WHAT IS REQUIRED:
The required result is each line of the entries below containing the string "from".
==========
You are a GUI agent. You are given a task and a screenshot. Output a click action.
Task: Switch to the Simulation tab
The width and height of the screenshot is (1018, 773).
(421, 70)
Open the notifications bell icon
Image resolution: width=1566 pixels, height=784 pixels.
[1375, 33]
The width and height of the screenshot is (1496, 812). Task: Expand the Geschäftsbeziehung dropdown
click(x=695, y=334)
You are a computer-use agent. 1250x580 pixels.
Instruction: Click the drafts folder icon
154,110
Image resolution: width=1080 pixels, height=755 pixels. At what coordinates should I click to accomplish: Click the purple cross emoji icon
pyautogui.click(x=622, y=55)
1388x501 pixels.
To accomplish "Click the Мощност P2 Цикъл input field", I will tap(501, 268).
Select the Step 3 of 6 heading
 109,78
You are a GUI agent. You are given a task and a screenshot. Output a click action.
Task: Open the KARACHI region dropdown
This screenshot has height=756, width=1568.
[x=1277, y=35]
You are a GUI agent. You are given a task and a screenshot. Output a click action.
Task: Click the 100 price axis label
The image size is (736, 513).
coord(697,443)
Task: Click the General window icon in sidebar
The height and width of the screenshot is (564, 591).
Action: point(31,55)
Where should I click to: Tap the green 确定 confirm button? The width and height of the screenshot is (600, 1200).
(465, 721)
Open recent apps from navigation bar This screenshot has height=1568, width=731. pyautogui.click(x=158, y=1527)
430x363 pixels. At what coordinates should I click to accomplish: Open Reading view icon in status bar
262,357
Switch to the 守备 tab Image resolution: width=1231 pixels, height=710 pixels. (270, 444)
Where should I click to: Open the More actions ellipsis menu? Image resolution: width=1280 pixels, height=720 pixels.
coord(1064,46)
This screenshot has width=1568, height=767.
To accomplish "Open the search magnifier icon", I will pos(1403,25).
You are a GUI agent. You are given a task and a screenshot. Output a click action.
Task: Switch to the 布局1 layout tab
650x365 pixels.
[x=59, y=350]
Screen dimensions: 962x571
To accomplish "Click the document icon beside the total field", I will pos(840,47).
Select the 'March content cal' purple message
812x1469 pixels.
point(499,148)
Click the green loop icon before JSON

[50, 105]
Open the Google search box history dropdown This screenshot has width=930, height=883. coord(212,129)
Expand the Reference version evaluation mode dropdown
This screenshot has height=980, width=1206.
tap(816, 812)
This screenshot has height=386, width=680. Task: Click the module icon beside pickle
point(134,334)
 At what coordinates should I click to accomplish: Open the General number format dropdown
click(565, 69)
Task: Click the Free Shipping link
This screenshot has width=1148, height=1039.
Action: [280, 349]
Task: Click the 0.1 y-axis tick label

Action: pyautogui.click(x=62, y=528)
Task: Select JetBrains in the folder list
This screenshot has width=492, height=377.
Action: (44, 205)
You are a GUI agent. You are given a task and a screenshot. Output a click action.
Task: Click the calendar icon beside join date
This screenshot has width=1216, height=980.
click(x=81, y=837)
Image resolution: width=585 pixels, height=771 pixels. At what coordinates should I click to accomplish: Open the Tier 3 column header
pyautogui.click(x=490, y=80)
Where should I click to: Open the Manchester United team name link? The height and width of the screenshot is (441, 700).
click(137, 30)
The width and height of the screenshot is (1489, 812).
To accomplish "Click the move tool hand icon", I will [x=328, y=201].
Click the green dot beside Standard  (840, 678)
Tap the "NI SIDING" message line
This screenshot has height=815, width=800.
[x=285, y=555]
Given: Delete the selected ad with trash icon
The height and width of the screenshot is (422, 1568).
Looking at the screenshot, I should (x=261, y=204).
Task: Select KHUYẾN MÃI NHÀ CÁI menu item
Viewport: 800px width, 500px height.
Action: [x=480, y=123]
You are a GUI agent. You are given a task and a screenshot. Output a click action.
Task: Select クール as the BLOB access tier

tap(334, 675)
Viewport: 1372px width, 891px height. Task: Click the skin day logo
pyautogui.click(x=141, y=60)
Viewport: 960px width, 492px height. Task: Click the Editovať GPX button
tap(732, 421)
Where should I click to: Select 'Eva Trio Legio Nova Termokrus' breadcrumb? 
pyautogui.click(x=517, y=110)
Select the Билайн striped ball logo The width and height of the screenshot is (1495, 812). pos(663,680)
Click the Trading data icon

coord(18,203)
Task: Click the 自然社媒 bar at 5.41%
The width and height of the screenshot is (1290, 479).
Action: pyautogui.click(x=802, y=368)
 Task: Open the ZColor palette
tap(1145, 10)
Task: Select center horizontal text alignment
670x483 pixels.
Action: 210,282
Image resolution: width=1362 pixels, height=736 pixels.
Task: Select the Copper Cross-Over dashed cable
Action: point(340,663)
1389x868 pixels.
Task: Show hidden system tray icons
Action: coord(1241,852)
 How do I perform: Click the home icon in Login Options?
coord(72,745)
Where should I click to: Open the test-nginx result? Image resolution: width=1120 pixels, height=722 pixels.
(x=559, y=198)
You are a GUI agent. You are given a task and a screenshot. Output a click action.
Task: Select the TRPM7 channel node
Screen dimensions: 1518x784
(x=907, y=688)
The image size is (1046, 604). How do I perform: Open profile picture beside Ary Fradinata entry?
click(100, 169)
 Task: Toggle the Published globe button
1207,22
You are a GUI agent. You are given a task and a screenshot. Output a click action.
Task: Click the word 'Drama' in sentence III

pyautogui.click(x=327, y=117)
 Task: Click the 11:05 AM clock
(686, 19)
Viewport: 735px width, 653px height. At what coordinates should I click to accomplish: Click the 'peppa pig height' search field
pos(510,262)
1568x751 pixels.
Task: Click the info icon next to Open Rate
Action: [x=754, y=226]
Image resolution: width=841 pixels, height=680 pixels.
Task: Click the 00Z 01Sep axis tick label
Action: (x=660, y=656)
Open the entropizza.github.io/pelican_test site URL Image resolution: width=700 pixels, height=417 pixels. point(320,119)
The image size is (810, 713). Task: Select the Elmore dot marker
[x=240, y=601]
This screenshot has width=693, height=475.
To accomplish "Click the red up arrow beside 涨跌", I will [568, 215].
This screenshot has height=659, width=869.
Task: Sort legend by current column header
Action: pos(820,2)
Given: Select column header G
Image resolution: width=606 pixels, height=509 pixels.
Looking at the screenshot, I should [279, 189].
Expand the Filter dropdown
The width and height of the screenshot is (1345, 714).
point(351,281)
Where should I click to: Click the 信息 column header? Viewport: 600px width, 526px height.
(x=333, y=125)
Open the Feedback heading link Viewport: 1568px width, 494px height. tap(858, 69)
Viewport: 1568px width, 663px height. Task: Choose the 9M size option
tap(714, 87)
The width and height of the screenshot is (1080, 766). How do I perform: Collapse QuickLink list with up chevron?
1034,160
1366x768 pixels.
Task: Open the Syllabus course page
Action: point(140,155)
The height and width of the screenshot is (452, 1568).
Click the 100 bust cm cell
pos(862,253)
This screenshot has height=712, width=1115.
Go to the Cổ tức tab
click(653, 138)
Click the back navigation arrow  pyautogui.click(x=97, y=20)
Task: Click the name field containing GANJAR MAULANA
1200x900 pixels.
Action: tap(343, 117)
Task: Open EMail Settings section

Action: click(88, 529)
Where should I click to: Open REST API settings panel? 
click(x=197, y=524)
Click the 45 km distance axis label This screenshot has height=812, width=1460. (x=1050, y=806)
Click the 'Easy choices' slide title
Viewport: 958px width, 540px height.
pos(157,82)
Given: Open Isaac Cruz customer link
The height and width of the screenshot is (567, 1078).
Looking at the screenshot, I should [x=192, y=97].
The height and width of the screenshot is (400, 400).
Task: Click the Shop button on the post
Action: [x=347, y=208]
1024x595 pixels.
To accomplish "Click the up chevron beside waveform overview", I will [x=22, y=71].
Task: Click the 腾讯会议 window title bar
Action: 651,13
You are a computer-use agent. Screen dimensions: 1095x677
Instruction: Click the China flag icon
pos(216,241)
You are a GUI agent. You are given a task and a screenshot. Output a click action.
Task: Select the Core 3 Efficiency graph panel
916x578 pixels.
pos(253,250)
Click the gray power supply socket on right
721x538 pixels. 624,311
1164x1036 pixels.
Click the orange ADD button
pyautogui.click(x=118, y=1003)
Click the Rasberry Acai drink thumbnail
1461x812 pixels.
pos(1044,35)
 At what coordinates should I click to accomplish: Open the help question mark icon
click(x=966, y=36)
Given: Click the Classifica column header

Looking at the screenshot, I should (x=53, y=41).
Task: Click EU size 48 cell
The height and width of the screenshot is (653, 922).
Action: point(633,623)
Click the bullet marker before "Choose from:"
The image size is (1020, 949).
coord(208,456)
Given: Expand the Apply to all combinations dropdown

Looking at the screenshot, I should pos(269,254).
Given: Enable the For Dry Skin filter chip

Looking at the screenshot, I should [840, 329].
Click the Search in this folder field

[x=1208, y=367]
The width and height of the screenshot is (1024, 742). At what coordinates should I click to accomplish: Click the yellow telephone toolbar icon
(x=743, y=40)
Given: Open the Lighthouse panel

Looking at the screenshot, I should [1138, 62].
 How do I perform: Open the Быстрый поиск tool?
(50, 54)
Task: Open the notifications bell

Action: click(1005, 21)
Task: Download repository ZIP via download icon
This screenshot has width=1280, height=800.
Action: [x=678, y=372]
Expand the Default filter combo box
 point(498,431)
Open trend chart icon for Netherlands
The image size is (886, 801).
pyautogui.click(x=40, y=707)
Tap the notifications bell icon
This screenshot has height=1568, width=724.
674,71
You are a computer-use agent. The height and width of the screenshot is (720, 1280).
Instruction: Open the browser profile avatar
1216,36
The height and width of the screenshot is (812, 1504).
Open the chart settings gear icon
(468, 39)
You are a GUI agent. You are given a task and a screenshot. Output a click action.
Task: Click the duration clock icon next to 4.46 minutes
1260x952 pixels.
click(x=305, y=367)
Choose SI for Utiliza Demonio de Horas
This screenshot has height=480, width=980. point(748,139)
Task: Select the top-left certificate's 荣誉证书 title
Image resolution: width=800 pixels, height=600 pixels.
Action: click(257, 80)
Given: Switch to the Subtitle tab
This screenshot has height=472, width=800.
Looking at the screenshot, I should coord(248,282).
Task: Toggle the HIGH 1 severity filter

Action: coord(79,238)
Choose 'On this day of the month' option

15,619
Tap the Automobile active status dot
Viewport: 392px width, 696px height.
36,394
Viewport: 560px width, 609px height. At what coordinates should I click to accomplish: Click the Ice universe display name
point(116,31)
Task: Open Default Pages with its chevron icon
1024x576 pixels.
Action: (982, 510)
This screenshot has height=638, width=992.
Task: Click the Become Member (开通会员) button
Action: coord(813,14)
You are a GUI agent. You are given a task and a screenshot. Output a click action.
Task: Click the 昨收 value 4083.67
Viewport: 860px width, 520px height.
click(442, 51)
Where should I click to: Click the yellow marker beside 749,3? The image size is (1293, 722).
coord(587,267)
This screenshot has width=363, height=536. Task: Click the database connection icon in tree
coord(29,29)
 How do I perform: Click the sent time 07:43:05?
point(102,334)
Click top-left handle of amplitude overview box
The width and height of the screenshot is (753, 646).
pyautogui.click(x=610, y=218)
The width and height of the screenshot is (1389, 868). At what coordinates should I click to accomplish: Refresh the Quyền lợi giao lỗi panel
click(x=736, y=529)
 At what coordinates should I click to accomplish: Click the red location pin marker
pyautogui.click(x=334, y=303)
==========
WRITTEN ANSWER:
Open recent apps from navigation bar This screenshot has height=1568, width=731. pyautogui.click(x=158, y=1527)
Click the bullet marker before "Choose from:"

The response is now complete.